Cronenberg also teases out a level of performance from his actors that is not usually found in horror. The film is almost unique in the horror genre in terms of emotional depth. The characters and their relationships feel real. Brundle is such a vivid character, who retains his intellect and humor even as he descends into madness, he is so alive especially compared to David Hedison’s dull hero from the original. Goldblum’s performance is incredible and he has never really demonstrated the range he shows here in any film since.
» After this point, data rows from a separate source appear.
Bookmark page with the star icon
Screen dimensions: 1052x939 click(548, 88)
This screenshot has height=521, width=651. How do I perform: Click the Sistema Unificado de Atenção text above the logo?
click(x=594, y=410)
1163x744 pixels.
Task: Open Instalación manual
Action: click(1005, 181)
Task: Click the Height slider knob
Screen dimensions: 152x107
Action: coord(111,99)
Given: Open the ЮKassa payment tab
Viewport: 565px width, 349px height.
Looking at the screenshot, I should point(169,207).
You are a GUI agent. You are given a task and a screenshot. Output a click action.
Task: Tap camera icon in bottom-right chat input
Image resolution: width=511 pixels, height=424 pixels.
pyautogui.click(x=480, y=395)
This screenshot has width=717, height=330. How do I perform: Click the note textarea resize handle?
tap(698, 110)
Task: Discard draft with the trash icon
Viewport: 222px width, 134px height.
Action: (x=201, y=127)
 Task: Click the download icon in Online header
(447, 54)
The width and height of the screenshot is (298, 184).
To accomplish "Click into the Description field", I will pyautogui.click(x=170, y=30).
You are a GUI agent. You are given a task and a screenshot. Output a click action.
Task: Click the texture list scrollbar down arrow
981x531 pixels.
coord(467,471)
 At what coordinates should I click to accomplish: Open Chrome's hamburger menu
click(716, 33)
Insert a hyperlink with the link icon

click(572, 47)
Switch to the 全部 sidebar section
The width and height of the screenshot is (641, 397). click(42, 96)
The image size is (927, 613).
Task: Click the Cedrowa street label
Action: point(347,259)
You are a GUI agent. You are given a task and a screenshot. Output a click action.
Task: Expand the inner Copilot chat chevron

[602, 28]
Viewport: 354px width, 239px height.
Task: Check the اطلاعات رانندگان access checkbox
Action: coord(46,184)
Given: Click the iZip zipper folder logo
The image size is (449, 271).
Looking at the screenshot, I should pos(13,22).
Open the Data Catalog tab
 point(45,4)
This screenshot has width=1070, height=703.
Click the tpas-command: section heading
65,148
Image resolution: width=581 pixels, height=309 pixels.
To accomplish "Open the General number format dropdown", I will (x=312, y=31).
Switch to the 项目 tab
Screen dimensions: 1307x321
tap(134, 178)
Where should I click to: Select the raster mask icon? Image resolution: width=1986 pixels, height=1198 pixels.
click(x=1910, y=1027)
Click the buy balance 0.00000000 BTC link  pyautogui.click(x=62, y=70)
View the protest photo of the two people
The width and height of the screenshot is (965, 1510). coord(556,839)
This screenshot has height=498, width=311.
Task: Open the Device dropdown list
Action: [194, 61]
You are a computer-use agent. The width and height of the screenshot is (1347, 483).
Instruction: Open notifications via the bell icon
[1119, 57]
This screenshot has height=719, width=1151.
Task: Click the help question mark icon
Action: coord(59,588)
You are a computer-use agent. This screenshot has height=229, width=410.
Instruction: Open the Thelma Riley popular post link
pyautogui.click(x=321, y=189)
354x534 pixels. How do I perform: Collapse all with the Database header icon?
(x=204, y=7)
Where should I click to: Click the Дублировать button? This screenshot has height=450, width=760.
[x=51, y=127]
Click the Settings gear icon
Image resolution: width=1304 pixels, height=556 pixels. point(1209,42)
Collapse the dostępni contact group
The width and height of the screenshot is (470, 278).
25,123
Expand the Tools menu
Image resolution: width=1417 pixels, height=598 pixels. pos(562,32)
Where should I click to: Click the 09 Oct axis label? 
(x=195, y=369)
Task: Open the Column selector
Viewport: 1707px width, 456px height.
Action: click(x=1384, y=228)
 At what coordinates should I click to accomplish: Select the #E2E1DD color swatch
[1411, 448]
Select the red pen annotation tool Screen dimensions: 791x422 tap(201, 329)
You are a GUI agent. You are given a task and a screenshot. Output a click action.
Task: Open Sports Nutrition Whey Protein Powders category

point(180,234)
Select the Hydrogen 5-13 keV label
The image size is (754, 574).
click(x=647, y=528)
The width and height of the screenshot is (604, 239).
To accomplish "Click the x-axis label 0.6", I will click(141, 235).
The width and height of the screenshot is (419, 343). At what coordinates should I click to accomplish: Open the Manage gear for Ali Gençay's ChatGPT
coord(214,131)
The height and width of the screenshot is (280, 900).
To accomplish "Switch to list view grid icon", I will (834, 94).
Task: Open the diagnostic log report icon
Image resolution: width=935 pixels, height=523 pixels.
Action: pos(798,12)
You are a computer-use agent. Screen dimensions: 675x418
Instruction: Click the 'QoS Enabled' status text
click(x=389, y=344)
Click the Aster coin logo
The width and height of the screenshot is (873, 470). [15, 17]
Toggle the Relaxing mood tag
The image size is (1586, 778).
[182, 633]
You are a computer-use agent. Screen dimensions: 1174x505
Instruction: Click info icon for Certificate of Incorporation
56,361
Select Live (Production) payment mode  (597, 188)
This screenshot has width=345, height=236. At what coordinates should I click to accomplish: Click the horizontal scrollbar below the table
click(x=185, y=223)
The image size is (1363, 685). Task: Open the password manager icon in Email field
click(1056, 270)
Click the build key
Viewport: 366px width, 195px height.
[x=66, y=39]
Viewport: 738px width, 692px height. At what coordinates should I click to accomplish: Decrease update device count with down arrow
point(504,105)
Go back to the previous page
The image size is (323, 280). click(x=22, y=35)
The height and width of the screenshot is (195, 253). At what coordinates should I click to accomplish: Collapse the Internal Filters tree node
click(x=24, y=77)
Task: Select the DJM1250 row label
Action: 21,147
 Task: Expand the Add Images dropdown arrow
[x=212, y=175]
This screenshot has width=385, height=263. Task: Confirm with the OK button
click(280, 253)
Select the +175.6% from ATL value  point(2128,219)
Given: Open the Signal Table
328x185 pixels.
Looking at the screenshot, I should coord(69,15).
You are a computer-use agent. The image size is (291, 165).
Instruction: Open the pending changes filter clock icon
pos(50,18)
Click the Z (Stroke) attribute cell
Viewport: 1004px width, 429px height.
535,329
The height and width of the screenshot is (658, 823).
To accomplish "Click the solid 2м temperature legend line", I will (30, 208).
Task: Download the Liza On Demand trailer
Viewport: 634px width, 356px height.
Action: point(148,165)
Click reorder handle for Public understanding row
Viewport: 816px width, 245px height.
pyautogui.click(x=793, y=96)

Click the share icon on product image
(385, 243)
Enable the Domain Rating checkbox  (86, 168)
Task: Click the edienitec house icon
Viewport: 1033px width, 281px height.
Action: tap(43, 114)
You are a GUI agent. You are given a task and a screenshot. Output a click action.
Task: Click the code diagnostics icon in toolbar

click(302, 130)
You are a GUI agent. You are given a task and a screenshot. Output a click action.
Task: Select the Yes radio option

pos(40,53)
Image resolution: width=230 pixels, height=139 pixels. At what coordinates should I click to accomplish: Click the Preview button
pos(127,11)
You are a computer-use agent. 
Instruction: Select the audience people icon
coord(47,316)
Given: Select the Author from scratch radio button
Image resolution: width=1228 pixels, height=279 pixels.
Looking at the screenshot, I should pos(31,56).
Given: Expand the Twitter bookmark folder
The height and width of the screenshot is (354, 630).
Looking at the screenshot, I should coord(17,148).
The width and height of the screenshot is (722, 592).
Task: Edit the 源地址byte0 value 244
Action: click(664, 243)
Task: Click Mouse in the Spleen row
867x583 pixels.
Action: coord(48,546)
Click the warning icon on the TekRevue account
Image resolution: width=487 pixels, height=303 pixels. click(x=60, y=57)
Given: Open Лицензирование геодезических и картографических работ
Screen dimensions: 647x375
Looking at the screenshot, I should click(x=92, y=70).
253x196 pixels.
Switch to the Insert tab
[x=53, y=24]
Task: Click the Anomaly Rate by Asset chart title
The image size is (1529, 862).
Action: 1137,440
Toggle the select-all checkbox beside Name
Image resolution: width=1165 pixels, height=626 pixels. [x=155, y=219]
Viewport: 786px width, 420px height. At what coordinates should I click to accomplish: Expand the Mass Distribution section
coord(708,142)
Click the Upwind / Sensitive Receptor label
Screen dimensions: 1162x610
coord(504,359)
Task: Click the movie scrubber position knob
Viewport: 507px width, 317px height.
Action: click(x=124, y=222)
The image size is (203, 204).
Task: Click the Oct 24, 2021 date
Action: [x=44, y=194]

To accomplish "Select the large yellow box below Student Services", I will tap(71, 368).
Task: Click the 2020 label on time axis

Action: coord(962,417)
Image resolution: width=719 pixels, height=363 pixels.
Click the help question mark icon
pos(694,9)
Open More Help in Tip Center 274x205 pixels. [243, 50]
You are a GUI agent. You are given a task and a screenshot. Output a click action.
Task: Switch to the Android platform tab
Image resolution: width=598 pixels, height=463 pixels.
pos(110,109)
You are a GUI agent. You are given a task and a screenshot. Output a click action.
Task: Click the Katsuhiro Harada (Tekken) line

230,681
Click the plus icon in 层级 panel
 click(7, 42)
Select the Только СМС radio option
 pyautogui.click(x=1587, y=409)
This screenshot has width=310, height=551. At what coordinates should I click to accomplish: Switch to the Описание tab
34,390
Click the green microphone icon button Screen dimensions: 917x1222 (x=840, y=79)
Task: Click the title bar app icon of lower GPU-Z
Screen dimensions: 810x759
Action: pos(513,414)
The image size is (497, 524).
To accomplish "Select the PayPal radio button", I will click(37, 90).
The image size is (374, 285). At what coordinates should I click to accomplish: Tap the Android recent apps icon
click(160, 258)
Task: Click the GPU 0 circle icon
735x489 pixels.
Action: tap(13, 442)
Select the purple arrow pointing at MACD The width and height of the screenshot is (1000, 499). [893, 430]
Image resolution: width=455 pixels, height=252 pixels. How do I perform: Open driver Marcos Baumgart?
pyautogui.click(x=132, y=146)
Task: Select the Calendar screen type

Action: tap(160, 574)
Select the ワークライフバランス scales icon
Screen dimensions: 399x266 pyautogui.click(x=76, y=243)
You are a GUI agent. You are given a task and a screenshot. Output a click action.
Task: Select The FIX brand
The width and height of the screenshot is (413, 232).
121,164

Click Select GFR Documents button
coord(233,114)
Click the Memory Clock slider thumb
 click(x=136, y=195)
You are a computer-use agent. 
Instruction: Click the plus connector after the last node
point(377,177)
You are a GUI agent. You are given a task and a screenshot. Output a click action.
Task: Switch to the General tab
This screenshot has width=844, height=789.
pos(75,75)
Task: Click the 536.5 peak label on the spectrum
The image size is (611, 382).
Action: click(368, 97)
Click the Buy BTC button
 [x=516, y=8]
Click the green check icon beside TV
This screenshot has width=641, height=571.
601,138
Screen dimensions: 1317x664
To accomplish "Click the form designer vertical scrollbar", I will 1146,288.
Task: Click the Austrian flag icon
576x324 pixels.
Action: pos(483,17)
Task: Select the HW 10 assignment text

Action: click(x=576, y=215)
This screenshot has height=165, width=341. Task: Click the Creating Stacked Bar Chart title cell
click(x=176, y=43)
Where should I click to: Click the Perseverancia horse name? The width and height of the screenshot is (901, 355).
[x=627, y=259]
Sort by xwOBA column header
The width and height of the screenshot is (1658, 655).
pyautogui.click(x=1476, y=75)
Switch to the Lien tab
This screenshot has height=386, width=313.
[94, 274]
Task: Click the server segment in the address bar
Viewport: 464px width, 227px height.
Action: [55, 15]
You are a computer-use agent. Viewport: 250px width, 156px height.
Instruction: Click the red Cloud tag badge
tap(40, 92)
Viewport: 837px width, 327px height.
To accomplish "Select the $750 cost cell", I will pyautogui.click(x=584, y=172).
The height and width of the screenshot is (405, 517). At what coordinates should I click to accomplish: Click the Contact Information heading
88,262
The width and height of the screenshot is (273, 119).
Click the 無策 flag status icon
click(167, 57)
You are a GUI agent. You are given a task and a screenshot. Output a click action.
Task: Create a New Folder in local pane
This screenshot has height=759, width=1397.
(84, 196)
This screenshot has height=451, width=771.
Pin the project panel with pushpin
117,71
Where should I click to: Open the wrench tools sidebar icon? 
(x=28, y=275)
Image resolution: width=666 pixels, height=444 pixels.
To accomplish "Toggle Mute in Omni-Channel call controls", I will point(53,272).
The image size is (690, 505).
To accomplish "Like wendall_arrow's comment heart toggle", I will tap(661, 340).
Brundle is initially the quirky scientist we have seen Goldblum play before although as his character develops, Goldblum first becomes a sexy, romantic lead before believably becoming a tragic, terrifying monster.  Goldblum’s work is even more impressive when you consider he had to act through Chris Walas’ elaborate and Oscar winning make-up effects.

Davis is a match for Goldblum, in both the early romantic comedy style scenes and as a shell shocked victim in the final act. The chemistry between the two makes you believe in their relationship giving the film its tragic power as the horror emerges.  John Getz is also impressive as Davis’ ex-lover. Initially, he appears to be the antagonist as a seemingly creepy and possessive ex but as the film goes on it is revealed that he genuinely loves Ronnie and almost becomes the hero (albeit totally out of his depth).


The film cannot be discussed without mentioning the horrifying gore and special effects. Cronenberg creates some of the most shocking imagery ever seen in a Hollywood movie. Highlights include inside out baboons, broken bones piercing skin, giant maggots and limbs being melted by Brundlefly’s digestive fluid. Cronenberg is the master of shock horror and whilst lesser talents try to hide a lack of scares with lashings of gore, Croneneberg keeps these scenes to a minimum, meaning they have maximum impact when they occur.  The special effects are all pre-CGI and surprisingly have not dated. There is a physical reality to the effects that adds to be believable feel of the film, accentuating the feeling of pain that Brundle experiences.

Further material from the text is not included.